Well worth seeing
Just saw Brassed Off, which I recommend highly.
And I recommend it despite the fact that I, as a thoroughgoing libertarian and believer in Austrian economics and the free market, not only disagree with the fundamental political premise that the movie exists in order to promote, but am in fact one of the people that the producers and writers of the movie would dearly love to inspire you to hate. For the movie is, shamelessly, propaganda.
But it's good propaganda -- it's a great movie. Furthermore, because they didn't expect anybody who wasn't a coal miner to watch the movie, they figured they were preaching to the choir and didn't have to spend all their time being persuasive, which means that although the movie's background is a period and culture of despair, the movie's heart is in the characters and families who rose above the despair around and among them to reach their own personal mountaintop; so the movie played quite successfully here in America as, of all things, a light-hearted romantic comedy.
That's not what they meant to make, and the movie is so good I think that those who wrote and directed and acted in it deserve -- that they have earned the right -- to have the movie taken on their terms rather than on the terms in which the suits at the international distribution headquarters decided to market it. Besides, the plight of Great Britain's miners during the Thatcher years -- their economic, emotional and spiritual plight -- was indeed deeply tragic, and there is something missing in your humanity if you do not respond to it, and it dishonors what the Grimethorpe Colliery Band really did accomplish if you fail to understand what it was they were rising above.
[Spoiler Alert!! What follows gives away the ending, just in case you were unable to figure out the ending after the first ten minutes or so. (A suspenseful thriller full of twists and turns, this is not. But still -- it's only polite to give you a Spoiler Alert.)]
Now, since they were making a deliberately political movie, and deserve a nod in the direction of a political response: okay, I happen to think the movie assigns blame for their plight to entirely the wrong set of people, and that indeed the miners' plight was as bad as it was when their industry finally died primarily because years of Labour governments had postponed the inevitable and therefore inadvertently made the transition orders of magnitude worse than it ought to have been had the transition taken its natural course to begin with. The people who made the movie, on the other hand, think that (a) everything was the Tories' fault, and (b) the Tories were not just misguided, but were the spawn of hell on earth. "God? Oh, right. Yeah, now there's a fella. I mean what's 'E doin'? Eh? 'E can take John Lennon. 'E can take those three young lads down at Tainsley Pit. 'E's even thinkin' of takin' my old man...and Margaret bloody Thatcher lives?? I mean what's 'E soddin' playin' at, eh??" Um...okay, we disagree on the cause.
What we do not at all disagree on, is the effect. The period of the pit closures was a time of privation and poverty and despair, and the miners and their families, who by their culture and their upbringing were completely unprepared to deal with the situation into which they were thrust, deserve our deepest compassion.

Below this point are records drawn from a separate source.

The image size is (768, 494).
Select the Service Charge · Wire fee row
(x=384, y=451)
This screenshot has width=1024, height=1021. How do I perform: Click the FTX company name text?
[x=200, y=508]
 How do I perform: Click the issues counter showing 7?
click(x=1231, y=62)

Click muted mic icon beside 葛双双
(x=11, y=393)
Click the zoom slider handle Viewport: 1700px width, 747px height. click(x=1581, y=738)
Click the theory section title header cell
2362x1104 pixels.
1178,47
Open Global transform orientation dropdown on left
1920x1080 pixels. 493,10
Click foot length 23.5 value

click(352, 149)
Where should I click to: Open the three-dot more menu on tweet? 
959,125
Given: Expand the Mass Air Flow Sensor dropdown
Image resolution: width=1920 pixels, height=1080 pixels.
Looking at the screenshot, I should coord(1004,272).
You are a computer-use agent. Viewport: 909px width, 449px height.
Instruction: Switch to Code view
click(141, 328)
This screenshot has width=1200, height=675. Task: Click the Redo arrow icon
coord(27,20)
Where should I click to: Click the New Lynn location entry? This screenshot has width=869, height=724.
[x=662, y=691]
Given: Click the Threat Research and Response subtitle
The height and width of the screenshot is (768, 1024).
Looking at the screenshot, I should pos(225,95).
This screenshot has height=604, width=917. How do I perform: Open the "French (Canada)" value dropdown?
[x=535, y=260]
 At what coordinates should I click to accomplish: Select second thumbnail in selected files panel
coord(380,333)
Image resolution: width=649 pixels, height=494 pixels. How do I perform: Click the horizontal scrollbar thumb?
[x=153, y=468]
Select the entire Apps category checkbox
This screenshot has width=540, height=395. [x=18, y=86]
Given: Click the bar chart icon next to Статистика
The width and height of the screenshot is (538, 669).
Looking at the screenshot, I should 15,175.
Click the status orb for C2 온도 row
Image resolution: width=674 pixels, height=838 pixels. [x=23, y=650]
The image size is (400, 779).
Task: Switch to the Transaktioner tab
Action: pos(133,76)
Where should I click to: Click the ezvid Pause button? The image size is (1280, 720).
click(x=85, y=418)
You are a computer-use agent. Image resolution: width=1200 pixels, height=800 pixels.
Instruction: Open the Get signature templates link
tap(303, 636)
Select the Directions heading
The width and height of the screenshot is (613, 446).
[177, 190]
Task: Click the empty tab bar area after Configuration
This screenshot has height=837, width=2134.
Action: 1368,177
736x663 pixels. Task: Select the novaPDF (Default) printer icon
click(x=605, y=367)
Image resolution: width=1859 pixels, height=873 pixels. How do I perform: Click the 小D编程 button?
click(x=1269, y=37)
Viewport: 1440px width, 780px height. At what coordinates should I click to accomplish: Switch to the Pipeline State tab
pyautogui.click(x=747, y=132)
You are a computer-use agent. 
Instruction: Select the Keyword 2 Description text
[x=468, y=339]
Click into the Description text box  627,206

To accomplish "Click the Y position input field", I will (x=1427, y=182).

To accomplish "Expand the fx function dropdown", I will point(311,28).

But it is the glory of humanity to triumph in the face of adversity, and when the Grimethorpe Colliery Band (rechristened "Grimley" in a perfunctory gesture toward fictionalization) won England's national brass band contest four days -- four days! -- after the Grimethorpe pit closing that left practically every band member unemployed and doomed the town in which they had lived all their lives...okay, now you have to admit that that story is a story that deserves to be told, and to be told well.
And the people who made this movie, told that story well. It helps that the Grimethorpe Colliery Band provided the soundtrack, which is outstanding. But, frankly, this is a low-budget movie that reminds you of why movies are worth making in the first place, other than, you know, to have an excuse to make really big explosions for fun. If you don't shed a few delighted tears in the "Danny Boy" scene, then you have no heart; and if you don't want to leap up and dance to one of the best performances of the "William Tell Overture" that I remember hearing, then...well, you might have a soul, but you don't have any music in it. This is just a delightful movie.
And this, about a piece of shameless Leftist propaganda, from a guy who thinks England's Tory Party has tended to be entirely too prone to socialism and government intervention.
Just see the movie, and then tell me what you think in the comments. I loved it, myself. Just loved it. Am trying to figure out whether I have time to watch it again before my bedtime.
P.S. Couldn't help but take a great deal of amusement from one part of the credits. This is a movie in which the "Grimely Colliery Band" wins the National Brass Band Competition in London a week after the "Grimely" pit is permanently closed; and the very soundtrack is provided by the Grimethorpe Colliery Band, which won the National Brass Band Competition in London (with a judges' score of 99 out of a possible 100) four days after the Grimethorpe pit was closed. So what do the credits say?
The events and characters in this photoplay are fictitious. Any similarity to actual persons, living or dead, is purely coincidental.
Man, do I ever love corporate lawyers.